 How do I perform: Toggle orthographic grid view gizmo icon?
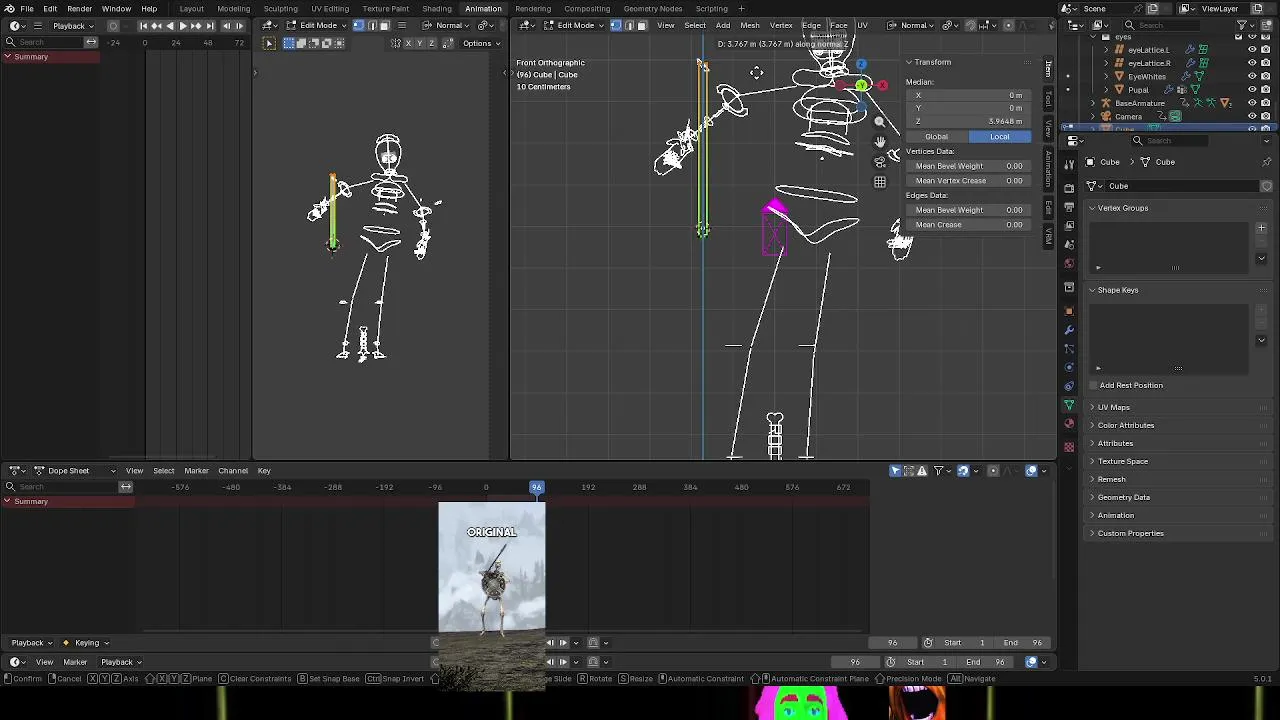click(880, 182)
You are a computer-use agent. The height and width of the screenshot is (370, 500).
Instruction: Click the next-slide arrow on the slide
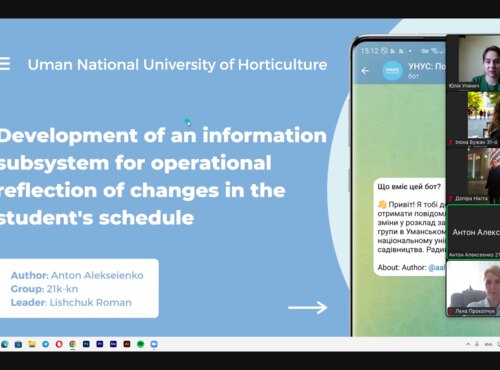pyautogui.click(x=307, y=307)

::::

### Instructions for the task
Would you output each entry exactly and leave the pictures behind?

### Exercise answer
 How do I perform: Toggle orthographic grid view gizmo icon?
click(880, 182)
You are a computer-use agent. The height and width of the screenshot is (370, 500).
Instruction: Click the next-slide arrow on the slide
pyautogui.click(x=307, y=307)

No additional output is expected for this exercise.